Ces manifestations se sont multipliées, ont impliqué d’autres groupes et ont duré plusieurs jours. La mobilisation des femmes a précipité les mobilisations qui ont fait la Révolution russe victorieuse.

Alexandra Kollontai, dirigeante socialiste féministe de la Révolution russe, a écrit sur le fait et sur le 8 mars. Elle dit : « la journée des femmes, le 8 mars 1917 (le 23 février, dans l’ancien calendrier) a été une date mémorable dans l’histoire (…). La Révolution de février a commencé ce jour-là. »

Ce fait est également mentionné par Léon Trotsky, chef de la révolution, dans L’histoire de la Révolution Russe. Trotsky dit que pour la Journée internationale des femmes, des actes et des réunions étaient prévus. Mais on ne pouvait imaginer « que la Journée des femmes puisse inaugurer la révolution ». Des actions révolutionnaires étaient planifiées, sans date prévue. Mais le matin, malgré les directives, les ouvrières du textile ont quitté le travail de plusieurs usines et ont envoyé des déléguées demander le soutien de la grève, « qui devient une grève de masse… Elles descendent toutes dans la rue ».

Dans ces récits, il est évident que les femmes ont déclenché les mobilisations et la grève générale, descendant courageusement dans les rues de Petrograd à l’occasion de la Journée internationale des femmes contre la faim, la guerre et le tsarisme. La révolution a été déclenchée par des militantes de base qui ont surmonté les craintes des directions. L’initiative s’adressait en particulier aux travailleuses du textile, les plus exploitées et les plus opprimées. Le nombre de grévistes était d’environ 90 mille, principalement des femmes.

Renée Côté mentionne enfin des documents de 1921 de la Conférence Internationale des femmes communistes où « une camarade bulgare propose le 8 mars comme date officielle de la Journée internationale des femmes, rappelant l’initiative des femmes russes ».

Ainsi, à partir de 1922, la Journée internationale des femmes a commencé à être officiellement célébrée le 8 mars dans le monde entier.

Cette histoire des femmes ouvrières s’est perdue dans les grands documents historiques, que ce soit du mouvement socialiste ou des historiens de l’époque. Elle fait partie du passé historique et politique des femmes et du mouvement féministe d’origine socialiste au début du XXe siècle.

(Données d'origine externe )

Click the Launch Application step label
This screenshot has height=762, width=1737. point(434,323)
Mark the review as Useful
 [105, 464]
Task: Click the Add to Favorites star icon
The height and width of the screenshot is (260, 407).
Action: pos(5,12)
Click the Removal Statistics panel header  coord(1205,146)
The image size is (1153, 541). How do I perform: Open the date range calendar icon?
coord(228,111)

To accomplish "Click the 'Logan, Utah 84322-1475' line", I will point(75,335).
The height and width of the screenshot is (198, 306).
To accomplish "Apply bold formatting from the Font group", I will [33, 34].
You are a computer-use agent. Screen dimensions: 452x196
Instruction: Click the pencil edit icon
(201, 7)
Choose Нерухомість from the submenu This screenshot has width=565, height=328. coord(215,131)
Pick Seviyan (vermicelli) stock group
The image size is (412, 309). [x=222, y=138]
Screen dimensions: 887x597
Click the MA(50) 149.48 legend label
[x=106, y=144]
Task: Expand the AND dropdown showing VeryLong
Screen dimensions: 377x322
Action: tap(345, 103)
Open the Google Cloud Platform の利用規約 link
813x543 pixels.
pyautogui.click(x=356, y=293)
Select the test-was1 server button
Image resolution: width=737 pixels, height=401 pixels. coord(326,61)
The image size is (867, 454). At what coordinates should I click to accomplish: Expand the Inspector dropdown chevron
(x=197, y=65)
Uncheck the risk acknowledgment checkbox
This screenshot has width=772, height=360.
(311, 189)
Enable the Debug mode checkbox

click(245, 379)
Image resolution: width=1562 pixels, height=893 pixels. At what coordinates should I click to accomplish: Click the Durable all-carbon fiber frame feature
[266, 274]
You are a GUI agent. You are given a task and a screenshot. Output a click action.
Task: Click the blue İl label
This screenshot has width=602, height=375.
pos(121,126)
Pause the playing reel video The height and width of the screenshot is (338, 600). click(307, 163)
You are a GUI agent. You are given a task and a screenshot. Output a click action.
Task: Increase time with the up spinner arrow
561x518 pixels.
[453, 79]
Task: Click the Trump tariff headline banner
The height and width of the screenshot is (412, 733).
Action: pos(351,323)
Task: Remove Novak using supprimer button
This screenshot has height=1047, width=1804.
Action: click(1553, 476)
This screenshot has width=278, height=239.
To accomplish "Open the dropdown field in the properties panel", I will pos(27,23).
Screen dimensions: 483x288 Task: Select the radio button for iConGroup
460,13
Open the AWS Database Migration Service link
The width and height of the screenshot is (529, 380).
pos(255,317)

Récupérer, reprendre et raconter l’histoire de la Journée internationale des femmes, c’est aussi réaffirmer l’histoire des luttes des femmes insérées dans la lutte pour la transformation générale de la société. C’est recomposer un morceau de l’histoire du féminisme qui se présente comme un lien indispensable entre la lutte des femmes et la lutte socialiste.

Discordances, mythes et fantaisies

Combien de fois n’avons-nous pas entendu dire que la Journée internationale des femmes avait été créée en l’honneur des ouvrières du textile tuées dans un incendie en 1857 à New York. Ou peut-être en 1908 ou 1910. Ou alors que la commémoration, décidée en 1910 lors de la Conférence des femmes socialistes, a choisi le 8 mars pour se souvenir de l’incendie. Comme nous l’avons vu plus haut, la création de la Journée internationale des femmes n’a aucun lien avec l’incendie qui s’est produit aux États-Unis.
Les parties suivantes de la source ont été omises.